| maturity | stable |
|---|---|
| last_reviewed | 2026-07-05 |
What evidence appears?
A parser reports unsupported, malformed, or unclassified input alongside the records it successfully normalized.
Common evidence:
- non-zero unparsed or warning counts
- line-numbered parser warnings
- unknown-message categories or pattern buckets
- a parse-success rate below 100 percent
- source lines excluded from downstream detection input
What risk does it suggest?
Silent parser gaps can make missing detections look like negative security evidence. Visible uncertainty lets a reviewer distinguish "the rule did not match" from "the parser did not understand the input."
When can it be benign?
- a new but harmless log format appears after an upgrade
- blank, comment, or health-check lines are intentionally ignored
- a synthetic fixture includes malformed records for testing
- a supported program emits an irrelevant message variant
- mixed log sources are sent to a parser with a deliberately narrow scope
What must be present before making a claim?

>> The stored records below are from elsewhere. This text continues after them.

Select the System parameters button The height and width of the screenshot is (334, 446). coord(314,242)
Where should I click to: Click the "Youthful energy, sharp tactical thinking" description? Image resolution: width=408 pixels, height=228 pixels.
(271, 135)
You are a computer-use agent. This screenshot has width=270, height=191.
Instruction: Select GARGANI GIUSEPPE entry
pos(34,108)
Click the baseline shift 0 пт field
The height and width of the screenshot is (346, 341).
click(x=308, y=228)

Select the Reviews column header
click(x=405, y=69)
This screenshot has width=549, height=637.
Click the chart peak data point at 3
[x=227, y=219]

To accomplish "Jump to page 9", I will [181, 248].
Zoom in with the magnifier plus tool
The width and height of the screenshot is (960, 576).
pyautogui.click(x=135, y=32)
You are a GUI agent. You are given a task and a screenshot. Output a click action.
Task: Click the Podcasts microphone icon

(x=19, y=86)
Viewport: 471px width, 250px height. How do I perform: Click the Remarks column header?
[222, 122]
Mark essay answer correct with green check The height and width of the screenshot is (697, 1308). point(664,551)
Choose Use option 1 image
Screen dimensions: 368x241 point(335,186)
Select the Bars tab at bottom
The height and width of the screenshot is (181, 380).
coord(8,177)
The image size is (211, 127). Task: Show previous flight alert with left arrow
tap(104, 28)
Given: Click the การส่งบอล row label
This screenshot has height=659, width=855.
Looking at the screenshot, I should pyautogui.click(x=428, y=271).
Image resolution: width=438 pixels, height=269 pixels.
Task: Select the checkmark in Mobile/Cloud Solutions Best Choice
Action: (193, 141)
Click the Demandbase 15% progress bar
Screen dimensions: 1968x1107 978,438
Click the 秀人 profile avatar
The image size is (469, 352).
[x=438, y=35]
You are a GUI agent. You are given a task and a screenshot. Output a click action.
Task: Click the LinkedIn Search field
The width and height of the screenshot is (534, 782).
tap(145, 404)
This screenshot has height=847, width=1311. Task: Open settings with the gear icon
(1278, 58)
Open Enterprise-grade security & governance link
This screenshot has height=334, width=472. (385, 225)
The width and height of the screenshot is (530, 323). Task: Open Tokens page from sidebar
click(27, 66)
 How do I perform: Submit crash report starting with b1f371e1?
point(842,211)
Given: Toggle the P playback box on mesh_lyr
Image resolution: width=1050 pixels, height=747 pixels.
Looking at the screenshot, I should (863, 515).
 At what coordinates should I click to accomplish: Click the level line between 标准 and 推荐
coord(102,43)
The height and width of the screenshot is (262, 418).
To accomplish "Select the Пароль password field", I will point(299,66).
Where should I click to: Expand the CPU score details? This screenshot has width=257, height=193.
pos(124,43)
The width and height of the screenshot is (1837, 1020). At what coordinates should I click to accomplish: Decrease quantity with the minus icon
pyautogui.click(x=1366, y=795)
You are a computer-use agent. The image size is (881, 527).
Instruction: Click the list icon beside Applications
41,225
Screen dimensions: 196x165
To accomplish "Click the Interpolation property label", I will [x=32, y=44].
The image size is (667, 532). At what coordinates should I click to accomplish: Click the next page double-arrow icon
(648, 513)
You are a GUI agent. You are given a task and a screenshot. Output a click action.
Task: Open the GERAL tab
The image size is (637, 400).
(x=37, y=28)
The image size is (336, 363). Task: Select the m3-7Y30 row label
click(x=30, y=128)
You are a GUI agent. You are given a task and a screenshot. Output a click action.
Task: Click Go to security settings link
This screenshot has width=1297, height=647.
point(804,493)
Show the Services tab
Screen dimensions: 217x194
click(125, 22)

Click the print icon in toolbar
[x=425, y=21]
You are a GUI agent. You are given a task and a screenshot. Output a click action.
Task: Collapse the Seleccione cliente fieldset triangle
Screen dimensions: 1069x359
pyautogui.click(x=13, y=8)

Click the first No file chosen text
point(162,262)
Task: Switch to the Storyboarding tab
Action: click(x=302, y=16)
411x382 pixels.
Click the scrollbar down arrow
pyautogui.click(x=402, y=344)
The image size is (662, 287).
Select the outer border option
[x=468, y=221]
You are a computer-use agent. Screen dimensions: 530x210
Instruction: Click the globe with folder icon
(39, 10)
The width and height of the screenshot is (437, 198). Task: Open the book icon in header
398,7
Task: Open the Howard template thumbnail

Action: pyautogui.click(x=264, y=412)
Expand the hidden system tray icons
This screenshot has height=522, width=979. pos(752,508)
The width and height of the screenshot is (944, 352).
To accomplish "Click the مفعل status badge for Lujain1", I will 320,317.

Show total, parsed, skipped, and unparsed counts; representative source lines; the parser category; and whether unsupported lines entered detector input.
Do not claim that an event was absent when relevant input remained unparsed. Parser telemetry describes coverage boundaries, not attacker intent or system compromise.
What should a defender check next?
Sample the unsupported records, decide whether they are relevant to the investigation, and either add a tested parser case or document why the input remains outside the supported contract.